**Stated exercise**
Rewrite the lines below, starting with the line containing "Consulta este enlace (423, 2031)" and ending with the line containing "EN (1092, 40)", with the requests included. Shift each click coordinate in the answers by adding -96 to both numbers.

**Input material**
###
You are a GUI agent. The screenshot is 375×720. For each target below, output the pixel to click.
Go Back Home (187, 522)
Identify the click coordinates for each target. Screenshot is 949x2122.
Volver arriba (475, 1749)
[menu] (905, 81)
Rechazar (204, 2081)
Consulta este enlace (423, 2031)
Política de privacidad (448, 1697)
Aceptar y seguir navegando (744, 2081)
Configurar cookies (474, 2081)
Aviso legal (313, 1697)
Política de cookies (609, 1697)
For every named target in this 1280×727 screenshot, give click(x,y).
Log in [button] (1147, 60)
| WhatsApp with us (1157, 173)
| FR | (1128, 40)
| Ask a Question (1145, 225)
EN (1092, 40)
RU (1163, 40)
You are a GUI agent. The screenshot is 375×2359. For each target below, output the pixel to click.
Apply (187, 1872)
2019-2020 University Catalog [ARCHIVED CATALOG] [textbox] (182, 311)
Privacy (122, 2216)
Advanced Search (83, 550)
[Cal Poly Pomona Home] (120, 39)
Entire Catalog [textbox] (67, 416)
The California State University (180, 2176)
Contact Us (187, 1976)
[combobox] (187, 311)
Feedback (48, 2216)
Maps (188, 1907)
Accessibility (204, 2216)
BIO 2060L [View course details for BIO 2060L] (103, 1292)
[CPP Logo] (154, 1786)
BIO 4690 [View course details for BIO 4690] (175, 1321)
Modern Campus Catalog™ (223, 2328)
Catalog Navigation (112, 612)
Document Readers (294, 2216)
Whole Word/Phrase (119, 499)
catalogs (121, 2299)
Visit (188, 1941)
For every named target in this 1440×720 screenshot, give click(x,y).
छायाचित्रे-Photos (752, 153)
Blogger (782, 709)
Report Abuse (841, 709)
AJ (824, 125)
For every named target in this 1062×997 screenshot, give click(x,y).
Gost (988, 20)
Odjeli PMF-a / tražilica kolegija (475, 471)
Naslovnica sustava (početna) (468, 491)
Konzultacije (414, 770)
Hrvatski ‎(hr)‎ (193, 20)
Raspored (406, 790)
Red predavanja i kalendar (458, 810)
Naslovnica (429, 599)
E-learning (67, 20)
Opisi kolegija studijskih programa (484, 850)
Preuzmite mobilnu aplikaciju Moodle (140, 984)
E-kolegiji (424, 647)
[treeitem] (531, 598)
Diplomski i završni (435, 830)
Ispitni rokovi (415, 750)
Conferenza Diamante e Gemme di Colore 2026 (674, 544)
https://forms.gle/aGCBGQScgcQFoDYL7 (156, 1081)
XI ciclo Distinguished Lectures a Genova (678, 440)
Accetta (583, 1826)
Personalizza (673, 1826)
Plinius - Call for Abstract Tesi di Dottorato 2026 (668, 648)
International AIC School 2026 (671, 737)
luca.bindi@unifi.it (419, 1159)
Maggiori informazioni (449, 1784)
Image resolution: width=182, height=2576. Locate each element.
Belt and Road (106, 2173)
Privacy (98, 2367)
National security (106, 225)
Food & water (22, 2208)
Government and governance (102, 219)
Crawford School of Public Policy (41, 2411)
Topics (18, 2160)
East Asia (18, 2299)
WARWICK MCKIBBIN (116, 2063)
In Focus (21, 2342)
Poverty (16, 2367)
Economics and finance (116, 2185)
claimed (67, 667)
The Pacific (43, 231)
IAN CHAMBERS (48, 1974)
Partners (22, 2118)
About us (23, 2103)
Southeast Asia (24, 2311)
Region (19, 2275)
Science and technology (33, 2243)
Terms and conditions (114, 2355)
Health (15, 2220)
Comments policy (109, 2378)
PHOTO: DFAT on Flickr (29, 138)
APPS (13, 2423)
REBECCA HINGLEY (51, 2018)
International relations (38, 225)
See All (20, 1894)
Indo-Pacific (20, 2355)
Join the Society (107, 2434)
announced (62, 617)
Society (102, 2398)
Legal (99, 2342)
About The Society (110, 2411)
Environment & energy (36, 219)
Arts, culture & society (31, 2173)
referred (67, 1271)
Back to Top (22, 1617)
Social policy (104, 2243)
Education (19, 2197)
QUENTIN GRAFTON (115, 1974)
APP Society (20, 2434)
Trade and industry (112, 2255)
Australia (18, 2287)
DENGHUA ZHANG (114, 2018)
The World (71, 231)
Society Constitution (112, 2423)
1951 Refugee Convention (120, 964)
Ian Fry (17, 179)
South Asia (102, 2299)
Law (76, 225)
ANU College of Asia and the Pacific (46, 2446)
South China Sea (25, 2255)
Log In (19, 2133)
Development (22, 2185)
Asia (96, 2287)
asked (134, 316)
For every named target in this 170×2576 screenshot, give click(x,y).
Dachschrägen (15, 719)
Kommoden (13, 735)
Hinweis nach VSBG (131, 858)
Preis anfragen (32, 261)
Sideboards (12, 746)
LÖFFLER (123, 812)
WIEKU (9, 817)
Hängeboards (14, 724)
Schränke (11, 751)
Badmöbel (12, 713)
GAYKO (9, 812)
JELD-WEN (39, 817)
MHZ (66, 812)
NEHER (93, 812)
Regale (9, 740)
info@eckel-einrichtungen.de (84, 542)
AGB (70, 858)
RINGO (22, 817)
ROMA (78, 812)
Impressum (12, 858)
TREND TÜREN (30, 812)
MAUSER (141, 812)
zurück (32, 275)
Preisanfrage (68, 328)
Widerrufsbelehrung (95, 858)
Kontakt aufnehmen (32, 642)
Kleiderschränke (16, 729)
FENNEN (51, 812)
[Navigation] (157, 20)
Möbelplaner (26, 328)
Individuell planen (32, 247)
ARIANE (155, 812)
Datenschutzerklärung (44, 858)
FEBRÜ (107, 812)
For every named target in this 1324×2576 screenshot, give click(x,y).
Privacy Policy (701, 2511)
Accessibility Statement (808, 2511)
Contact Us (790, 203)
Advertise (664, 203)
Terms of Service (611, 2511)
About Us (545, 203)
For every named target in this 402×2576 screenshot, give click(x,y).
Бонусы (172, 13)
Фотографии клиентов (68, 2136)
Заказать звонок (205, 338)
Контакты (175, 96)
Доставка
###
**Expected answer**
Consulta este enlace (327, 1935)
Política de privacidad (352, 1601)
Aceptar y seguir navegando (648, 1985)
Configurar cookies (378, 1985)
Aviso legal (217, 1601)
Política de cookies (513, 1601)
For every named target in this 1280×727 screenshot, give click(x,y).
Log in [button] (1051, -36)
| WhatsApp with us (1061, 77)
| FR | (1032, -56)
| Ask a Question (1049, 129)
EN (996, -56)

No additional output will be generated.